■ **Written problem**:
Reproduce every line of the following records word for word, omitting the pictures from your answer.

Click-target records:
********************

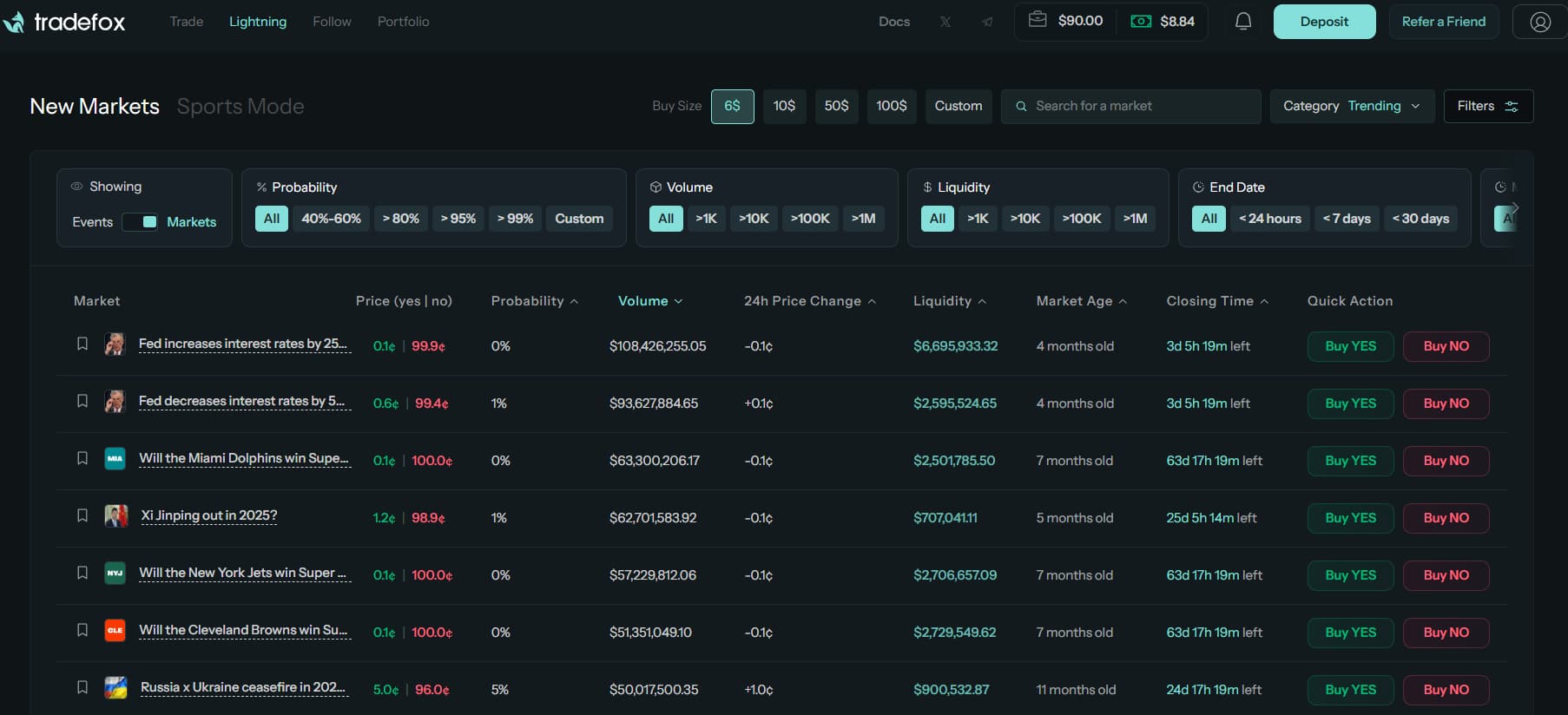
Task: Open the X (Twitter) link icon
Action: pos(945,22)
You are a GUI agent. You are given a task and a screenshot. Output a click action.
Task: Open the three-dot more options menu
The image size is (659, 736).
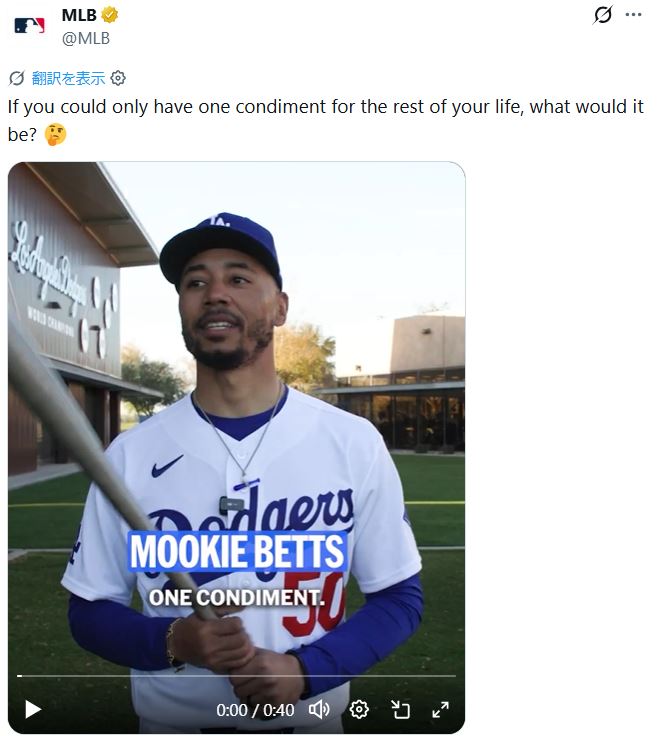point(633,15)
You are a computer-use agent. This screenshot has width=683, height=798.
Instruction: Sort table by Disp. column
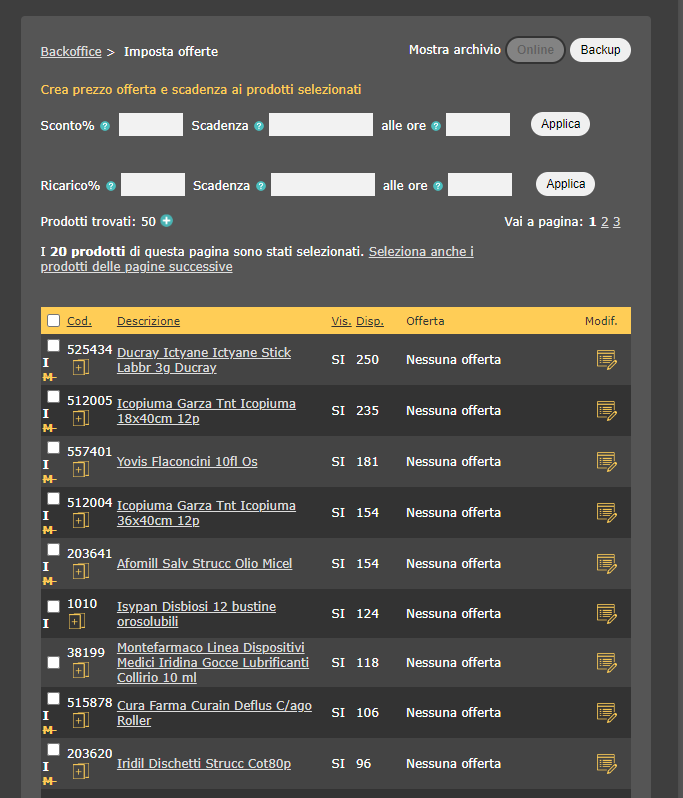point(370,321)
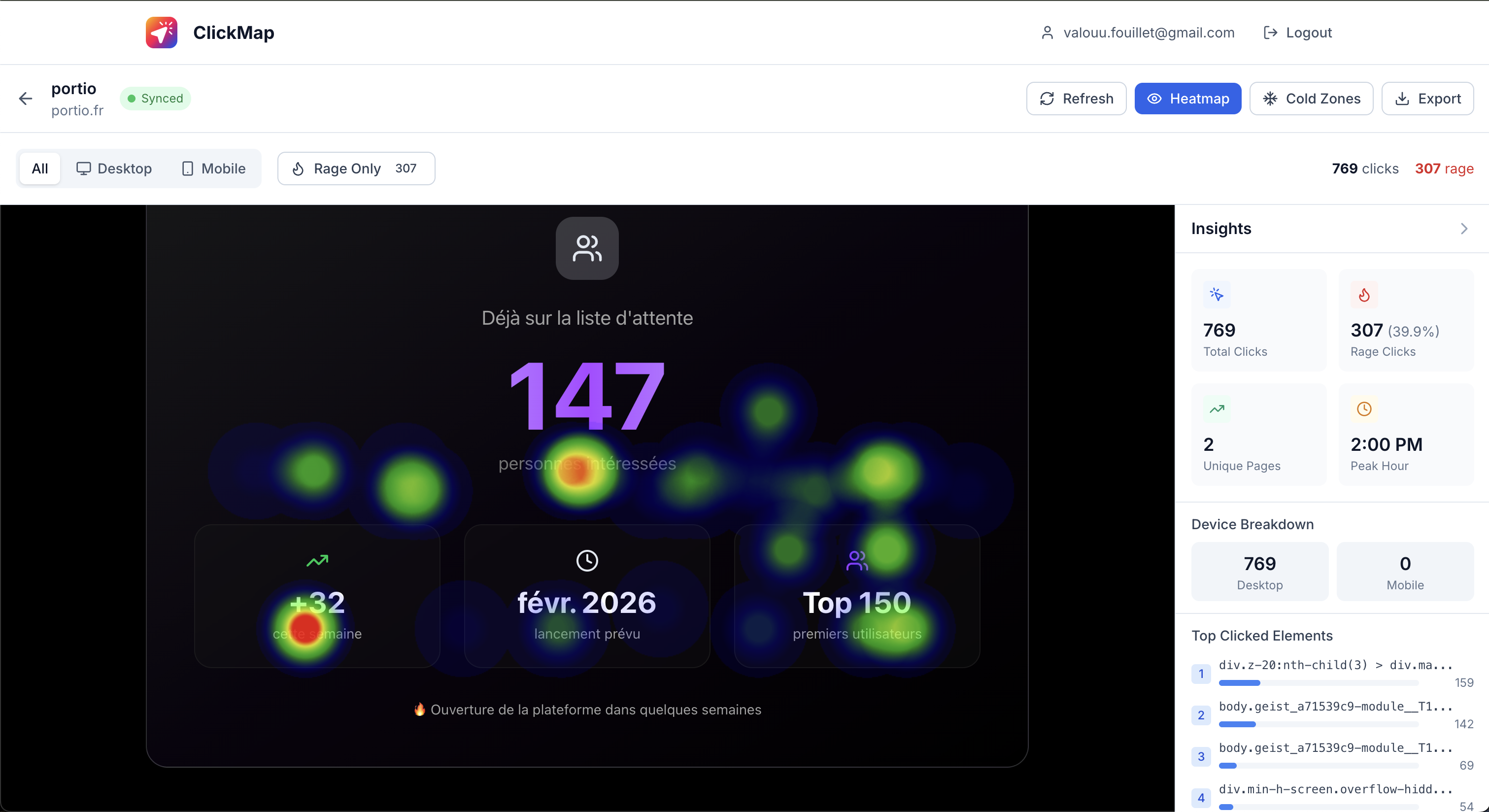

********************

■ **Answer in full**:
Task: Open the X (Twitter) link icon
Action: pos(945,22)
You are a GUI agent. You are given a task and a screenshot. Output a click action.
Task: Open the three-dot more options menu
The image size is (659, 736).
point(633,15)
You are a computer-use agent. This screenshot has width=683, height=798.
Instruction: Sort table by Disp. column
point(370,321)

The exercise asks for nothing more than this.